Top of Document segment
Some years later, dur­ing another hos­pi­tal­iza­tion, sim­i­lar pres­sure was exerted. A young res­i­dent who had not seen my mother and did not know any­thing about her prog­no­sis nev­er­the­less was deter­mined to obtain a DNR con­sent from us just after she had been flown in by air ambu­lance. He claimed sta­tis­tics showed that vir­tu­ally no one over the age of 80 sur­vives a car­diac arrest. We declined to con­sent. Less than two weeks later, my mother arrested in the ICU. For­tu­nately, she was revived. She was 89 at the time.

In the world of health­care, where decep­tion and efforts to cover up what actu­ally hap­pens are all too com­mon, a new scam has emerged. It is called the “slow code” and it hap­pens when a fam­ily or patient has not con­sented to a DNR order but the code team thinks the arrested patient would be bet­ter off if he or she were not revived. So the hos­pi­tal goes through the motions of resus­ci­ta­tion, but as slowly as pos­si­ble. In a sit­u­a­tion where the chance of recov­ery is mea­sured in sec­onds, the out­come of the slow code is pre-determined. No record is ever made of the deci­sion to delib­er­ately delay revival. It does not appear any­where on the chart. But clin­i­cians admit it does happen.

There is never a do-over when a DNR con­sent is put into force. Three years after her arrest and revival, my mother is still liv­ing with her fam­ily. Her recov­ery was made more costly and dif­fi­cult by that sen­tinel event and by a suc­ces­sion of other hos­pi­tal mishaps and fail­ures. But she remains curi­ous about the world around her, engages in con­ver­sa­tions and enjoys her music and her gar­den. Fam­ily meals are her favorite time of day. Our mother’s is still a life that gives and receives joy. How would we feel today if we had deprived her, and our­selves, of that by acced­ing to the hospital’s urgings?
Bottom of Document segment
Top of Data extracts
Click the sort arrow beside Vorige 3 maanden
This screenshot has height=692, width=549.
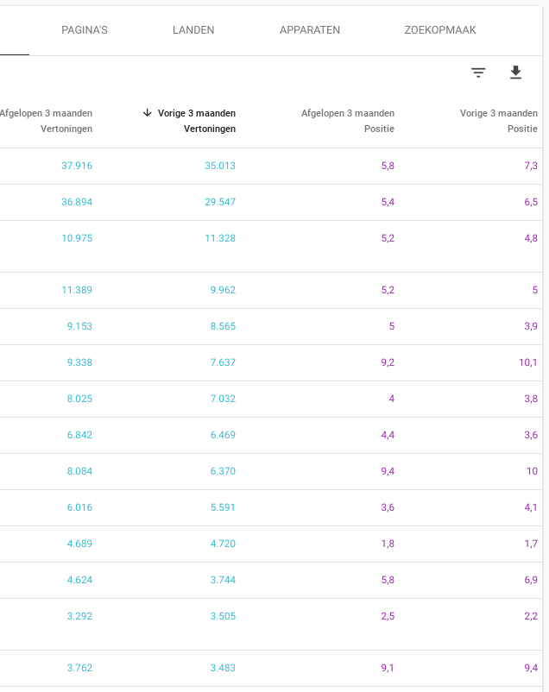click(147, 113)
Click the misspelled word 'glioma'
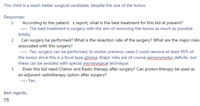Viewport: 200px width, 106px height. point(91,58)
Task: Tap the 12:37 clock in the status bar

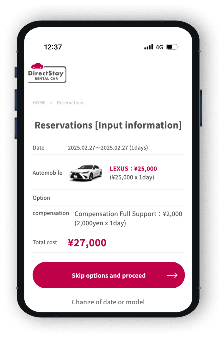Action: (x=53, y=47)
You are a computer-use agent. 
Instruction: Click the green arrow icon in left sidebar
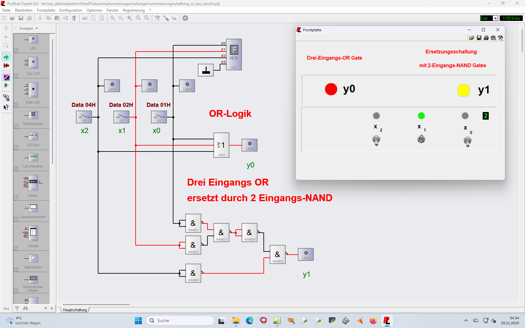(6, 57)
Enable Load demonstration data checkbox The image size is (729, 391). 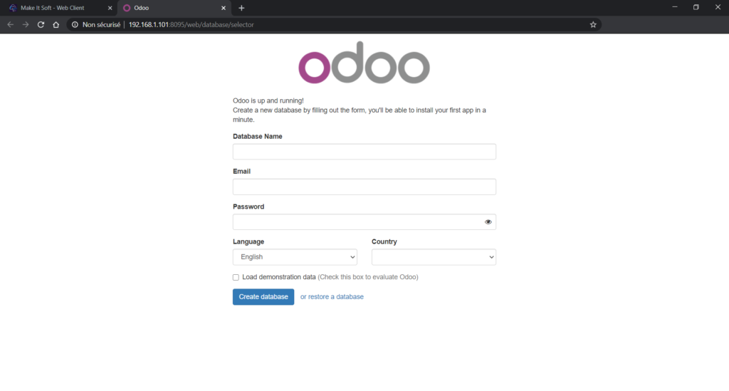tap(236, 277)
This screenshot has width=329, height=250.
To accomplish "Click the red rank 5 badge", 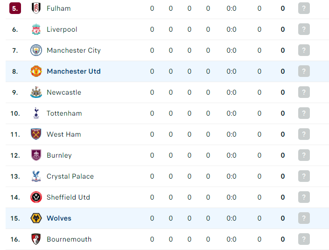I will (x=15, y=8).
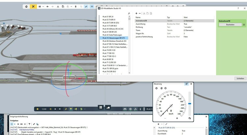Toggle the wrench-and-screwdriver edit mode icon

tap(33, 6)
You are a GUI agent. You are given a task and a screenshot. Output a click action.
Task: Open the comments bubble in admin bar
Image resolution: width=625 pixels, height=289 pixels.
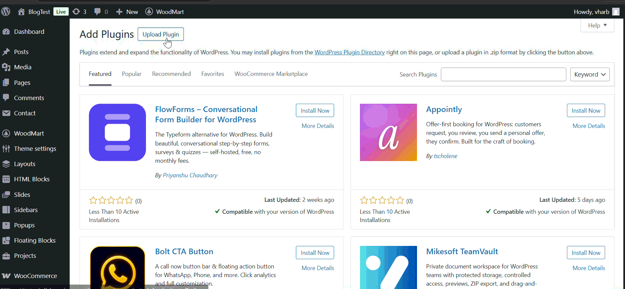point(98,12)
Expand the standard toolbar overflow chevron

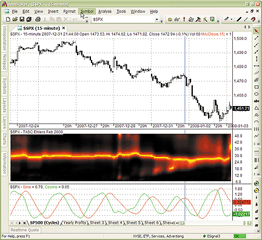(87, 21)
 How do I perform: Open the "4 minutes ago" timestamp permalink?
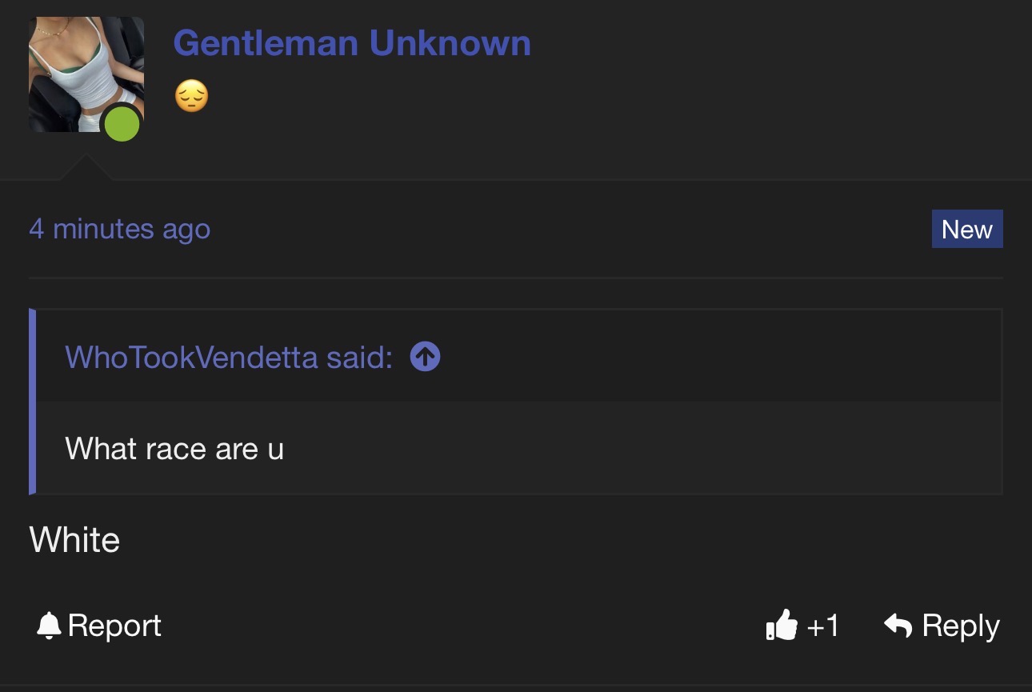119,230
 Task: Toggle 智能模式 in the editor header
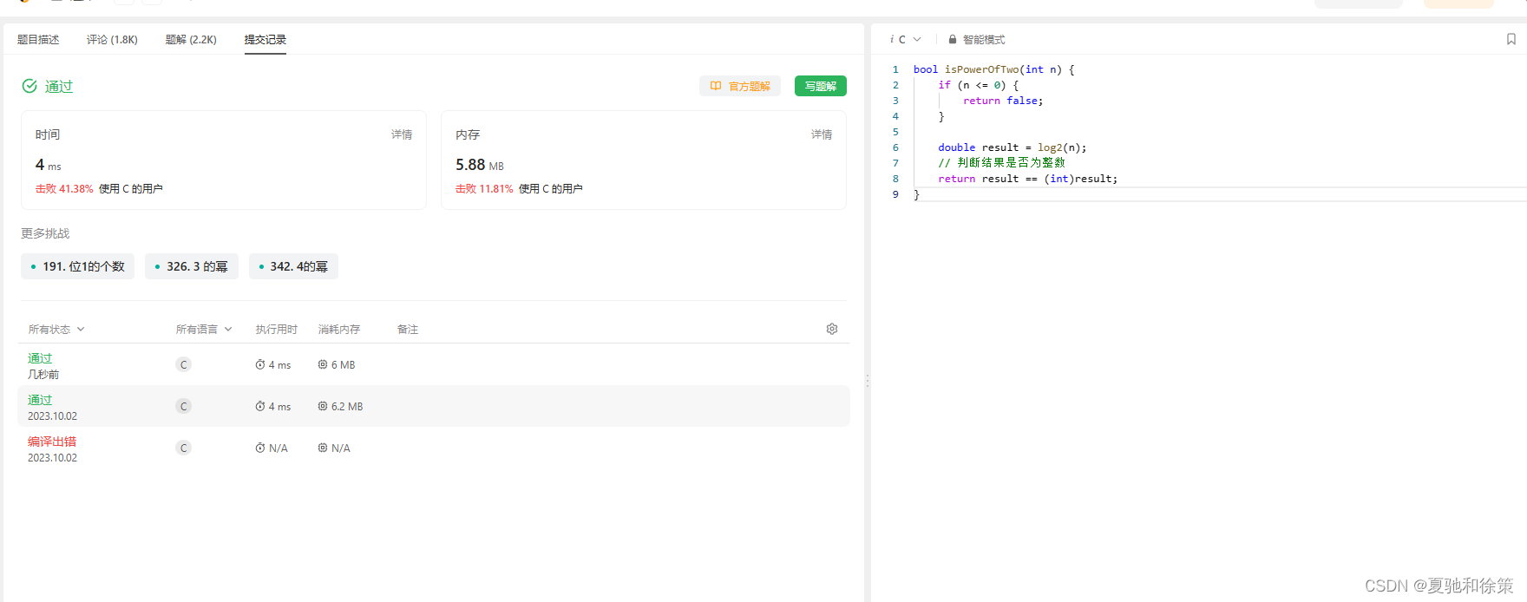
Bottom of Data extracts
* **Work required**: Quote the passage on DNR consent between "There is never" and "the hospital’s urgings?", inclusive.

* **Solution to the exercise**:
There is never a do-over when a DNR con­sent is put into force. Three years after her arrest and revival, my mother is still liv­ing with her fam­ily. Her recov­ery was made more costly and dif­fi­cult by that sen­tinel event and by a suc­ces­sion of other hos­pi­tal mishaps and fail­ures. But she remains curi­ous about the world around her, engages in con­ver­sa­tions and enjoys her music and her gar­den. Fam­ily meals are her favorite time of day. Our mother’s is still a life that gives and receives joy. How would we feel today if we had deprived her, and our­selves, of that by acced­ing to the hospital’s urgings?